* [About this exercise]:
An exact copy of all the entries below is what this task needs.
START Material for this task
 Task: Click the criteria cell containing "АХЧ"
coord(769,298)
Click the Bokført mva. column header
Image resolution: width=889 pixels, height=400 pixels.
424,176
END Material for this task
* [Answer box]:
 Task: Click the criteria cell containing "АХЧ"
coord(769,298)
Click the Bokført mva. column header
Image resolution: width=889 pixels, height=400 pixels.
424,176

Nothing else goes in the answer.